* _Given request_
Please recast everything from the line containing "has width=1456, height=819." down to the end of the material as a Markdown table with the columns No. and Text, one numbered row per line and no blank lines.
# # # #
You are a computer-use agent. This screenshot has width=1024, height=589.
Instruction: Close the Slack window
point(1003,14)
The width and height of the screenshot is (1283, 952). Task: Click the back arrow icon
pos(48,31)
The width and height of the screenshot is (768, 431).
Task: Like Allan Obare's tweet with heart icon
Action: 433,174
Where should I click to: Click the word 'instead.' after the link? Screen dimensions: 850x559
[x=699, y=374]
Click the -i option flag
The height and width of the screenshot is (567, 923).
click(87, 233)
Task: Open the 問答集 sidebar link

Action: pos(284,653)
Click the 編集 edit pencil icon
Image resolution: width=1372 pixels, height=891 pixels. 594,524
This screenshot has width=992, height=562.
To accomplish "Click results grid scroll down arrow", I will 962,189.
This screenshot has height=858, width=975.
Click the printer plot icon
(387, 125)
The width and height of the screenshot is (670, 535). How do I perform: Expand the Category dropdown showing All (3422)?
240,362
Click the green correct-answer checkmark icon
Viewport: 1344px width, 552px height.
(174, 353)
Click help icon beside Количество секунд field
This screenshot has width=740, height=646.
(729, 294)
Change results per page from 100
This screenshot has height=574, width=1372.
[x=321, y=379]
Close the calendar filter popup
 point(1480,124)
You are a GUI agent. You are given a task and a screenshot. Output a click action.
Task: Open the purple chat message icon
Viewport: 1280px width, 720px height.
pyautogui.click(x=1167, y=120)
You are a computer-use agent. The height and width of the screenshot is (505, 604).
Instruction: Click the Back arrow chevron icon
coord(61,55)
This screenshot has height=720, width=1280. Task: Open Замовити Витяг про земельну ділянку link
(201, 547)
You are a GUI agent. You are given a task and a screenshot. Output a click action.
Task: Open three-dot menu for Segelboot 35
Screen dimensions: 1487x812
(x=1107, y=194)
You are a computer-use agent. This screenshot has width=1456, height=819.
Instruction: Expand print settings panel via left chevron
# # # #
* _Written response_
| No. | Text |
|---|---|
| 1 | You are a computer-use agent. This screenshot has width=1456, height=819. |
| 2 | Instruction: Expand print settings panel via left chevron |